Naast de macht van de mythe is er nog de invloed van het medelijden. Fréderic kon Nicholas worden omdat hij zich als een zielige, getraumatiseerde jongen voordeed, die ontvoerd, verkracht en gemarteld was. Door militairen nog wel. Na drie jaar, aldus zijn relaas, was hij ontsnapt. Een eng, gewelddadig kinderpornonetwerk doemde uit de verhalen van de jongen op. Voor de familie was het duidelijk. Hun zoon was zowel geestelijk als fysiek door zijn trauma veranderd. Ze verzoenden zich ermee dat het heel lang zou duren voordat deze Nicholas weer hun Nicholas werd. Gezien de feiten kon het bijna niet anders dan dat Nicholas na enige tijd weer in Fréderic veranderde. Langzaam maar zeker werd het relaas van de verloren zoon onderuitgehaald. Het begon met een privédetective die bij een zitting aanwezig was waar Fréderic, inmiddels als Nicholas teruggekeerd naar zijn familie in Texas, door de FBI ondervraagd werd over zijn tijd als slachtoffer van het kinderpornonetwerk. De detective kon zijn ogen niet geloven. Het was voor hem direct evident dat Nicholas iemand anders was. Ook de FBI kreeg na enige tijd door dat er iets aan de hand was. Alleen de familie bleef hardnekkig geloven dat hun zoon gehavend en wel uit de hel was teruggekeerd.

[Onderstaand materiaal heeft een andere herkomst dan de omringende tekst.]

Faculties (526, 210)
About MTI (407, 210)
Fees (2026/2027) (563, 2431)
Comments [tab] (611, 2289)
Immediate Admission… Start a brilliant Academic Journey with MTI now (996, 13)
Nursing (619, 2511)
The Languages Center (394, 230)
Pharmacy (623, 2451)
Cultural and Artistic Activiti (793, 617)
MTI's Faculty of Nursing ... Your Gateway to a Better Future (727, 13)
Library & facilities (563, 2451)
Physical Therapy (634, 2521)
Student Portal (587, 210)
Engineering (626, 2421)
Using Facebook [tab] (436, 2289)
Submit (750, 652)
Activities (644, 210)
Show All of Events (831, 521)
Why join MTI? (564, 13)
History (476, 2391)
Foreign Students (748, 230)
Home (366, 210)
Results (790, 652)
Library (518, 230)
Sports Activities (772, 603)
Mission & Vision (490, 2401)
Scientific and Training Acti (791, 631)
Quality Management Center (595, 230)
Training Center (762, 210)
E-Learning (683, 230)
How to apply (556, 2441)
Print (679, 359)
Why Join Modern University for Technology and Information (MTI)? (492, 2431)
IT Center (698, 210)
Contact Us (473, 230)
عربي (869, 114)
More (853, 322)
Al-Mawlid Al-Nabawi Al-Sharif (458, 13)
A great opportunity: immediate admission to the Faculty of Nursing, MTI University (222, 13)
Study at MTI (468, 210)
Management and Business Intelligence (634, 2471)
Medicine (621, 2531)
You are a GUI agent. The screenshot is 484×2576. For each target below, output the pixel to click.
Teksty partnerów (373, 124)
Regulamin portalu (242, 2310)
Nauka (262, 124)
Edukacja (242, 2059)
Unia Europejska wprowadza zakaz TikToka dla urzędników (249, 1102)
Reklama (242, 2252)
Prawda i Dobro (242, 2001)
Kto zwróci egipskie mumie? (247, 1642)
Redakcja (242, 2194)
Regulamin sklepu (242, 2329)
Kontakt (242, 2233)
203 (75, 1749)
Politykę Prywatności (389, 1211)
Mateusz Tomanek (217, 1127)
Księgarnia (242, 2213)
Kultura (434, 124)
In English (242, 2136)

Op het moment dat de FBI erachter komt dat Nicholas Fréderic was, neemt het verhaal abrupt een andere wending. Fréderic Bourdin, zo bleek, was al talloze malen opgedoken als iemand anders. Zoals hijzelf in de documentaire uitlegt, was hij constant op zoek naar de liefde die hij in zijn jeugd ontbeerd had. Toen Fréderic onder druk van de FBI in zichzelf veranderde, nam hij prompt een nieuwe gedaante aan. De verloren zoon werd een wraakengel. Hij transformeerde zich in Judas. Fréderic verried de familie die hem tot het bittere eind toe als Nicholas omarmd had. Niet hij had hen bedot. Het was omgekeerd. Zij hadden van hem gebruikgemaakt om voor de buitenwereld te verbergen dat hun zoon niet vermist maar vermoord was. De familie zelf had Nicholas drie jaar geleden omgebracht. De terugkeer van de verloren zoon had hun een schitterend alibi verschaft. Fréderic gaf de familie aan bij de politie. Ze hadden valselijk van hem gehouden. Sindsdien staat de familie onder verdenking van moord, maar ontbreekt elk bewijs, alle bemoeienissen van de privédetective ten spijt.
Als deze fascinerende documentaire één ding duidelijk maakt, dan is het wel hoe makkelijk we onszelf kunnen bedotten. We denken de werkelijkheid te vatten, terwijl we niets anders doen dan bestaande vooroordelen bevestigen. We leven vrijwel permanent in een filter bubble. Slechts af en toe vallen ons de schellen van de ogen.